CUW project leads: Dr. Sharon Chappy, dean of nursing; Dr. Lois Harrison, associate professor of physical therapy; Dr. Stacey Kukor, clinical instructor of occupational therapy; Dr. Michael Oldani, director of interprofessional education (IPE); Dr. Travis Suss, assistant professor of pharmacy practice 

In spring 2018, Concordia faculty from the Schools of Nursing, Health Professions, and Pharmacy began a partnership with Fresh Meals on Wheels of Sheboygan County to offer free in-home health assessments to homebound individuals. Last semester, they began to involve CUW students in the effort. The work is supported by a $10,533 award from The Council of Independent Colleges’ Intergenerational Connections: Students Serving Older Adults program, which is supported by the AARP Foundation.  
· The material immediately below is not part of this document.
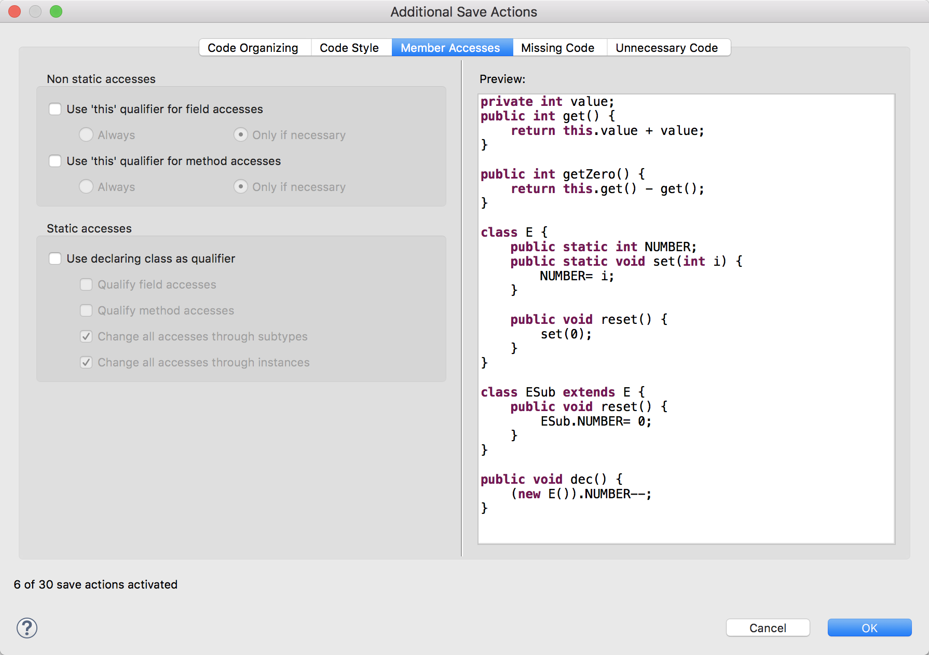
Task: Enable 'this' qualifier for method accesses
Action: click(55, 161)
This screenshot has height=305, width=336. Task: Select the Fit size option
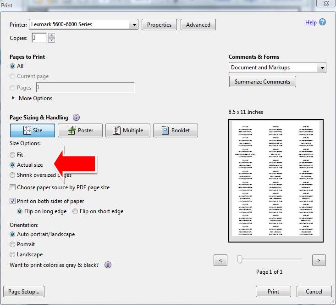(13, 155)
5. Great Migration art and education 

CUW project lead: Paul Calhoun, assistant professor of art 

In March 2017, Calhoun received a $9,250 grant from Bader Philanthropies, Inc. to engage students from the Milwaukee High School of the Arts (MHSA) in learning about the historical period known as the Great Migration. The movement, which took place from 1916 to 1970, forever changed the culture of numerous northern cities, including Milwaukee, and created new forms of artistic expression. Under Calhoun’s lead, 15 Concordia students partnered with about 45 MHSA students to create two 12-by-12 murals and one large painting that pay it tribute.  
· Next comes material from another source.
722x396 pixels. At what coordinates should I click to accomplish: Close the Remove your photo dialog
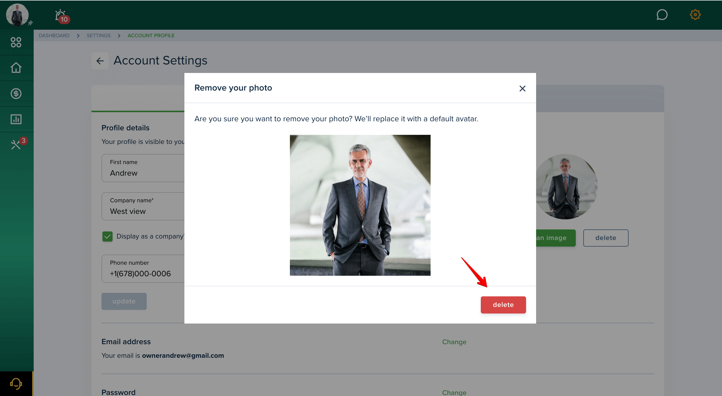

6. Anxiety-relieving coffee creamers and hot chocolate 

CUW project leads: Dr. Kwadwo Owusu-Ofori, pharmacy fellow; Dr. Michael Pickart, associate professor of pharmaceutical science; Dr. Christopher Cunningham, associate professor of pharmaceutical science 

Owusu-Ofori started The Satori Food Project in 2012 to build medical foods that improve mental health and well-being. Instead of taking hard-to-swallow pills that can cause fogginess, weight gain, and other unpleasant side effects, patients can try Satori Coffee Creamers and Satori Hot Chocolate mix to help them manage their anxiety and concentration disorders. Owusu-Ofori joined the CUW community in January 2018, where he continues his research into the relationship between proper nutrition and anxiety disorders under the mentorship of Pickart and Cunningham.   
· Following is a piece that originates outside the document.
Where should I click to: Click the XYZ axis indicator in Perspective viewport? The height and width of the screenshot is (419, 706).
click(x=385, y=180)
7. STEAM camps and college-readiness 

CUW project lead: Dr. Michael Uden, vice provost of student enrollment and engagement 

Uden currently has two grants from the Wisconsin Department of Public Instruction, which he secured on behalf of CUW’s School of Education. The first one—a two-year $1,000 grant awarded in spring 2017—provides scholarships for students in grades 6-8 to attend science, technology, engineering, arts, and math (STEAM) camps put on by CUW faculty each summer. The second grant, also awarded in 2017 and totaling $34,200, supports the College FAIR program, which empowers first-generation high school seniors or students from underrepresented populations to become college-ready while living on campus during an abridged three-week summer term.  

8. Tobacco-free through IPE 

CUW project leads: Cathy Cero-Jaeger, assistant professor of nursing; Dr. Michael Oldani, director of interprofessional education (IPE) 

In 2017, Concordia received a $15,000 grant from the American Cancer Society’s Tobacco-Free Generation Campus Initiative Grant Program, supported by CVS Health Foundation, to help CUW become a campus that promotes a tobacco-free environment. Cero-Jaeger and Oldani are the faculty mentors for the student-led Tobacco-Free Through IPE Task Force, an interprofessional team of students who are leading advocacy efforts on campus. The grant also supported cessation counseling training through the American Lung Association for faculty and students in the pharmacy, nursing, and nurse practitioner programs. 

9. Antibiotics in the waterway

CUW project lead: Dr. Sarah Lovern, associate professor of physiology 

In 2014, Lovern began to receive funding from the Mick A. Naulin Foundation to research the impact of pharmaceuticals in the waterways. Lovern has involved CUW undergraduates in the effort, and together, they work with Daphnia magna, a tiny freshwater crustacean conducive to research because of its short lifespan. Lovern again received a renewal this year bringing the total award amount to $36,125.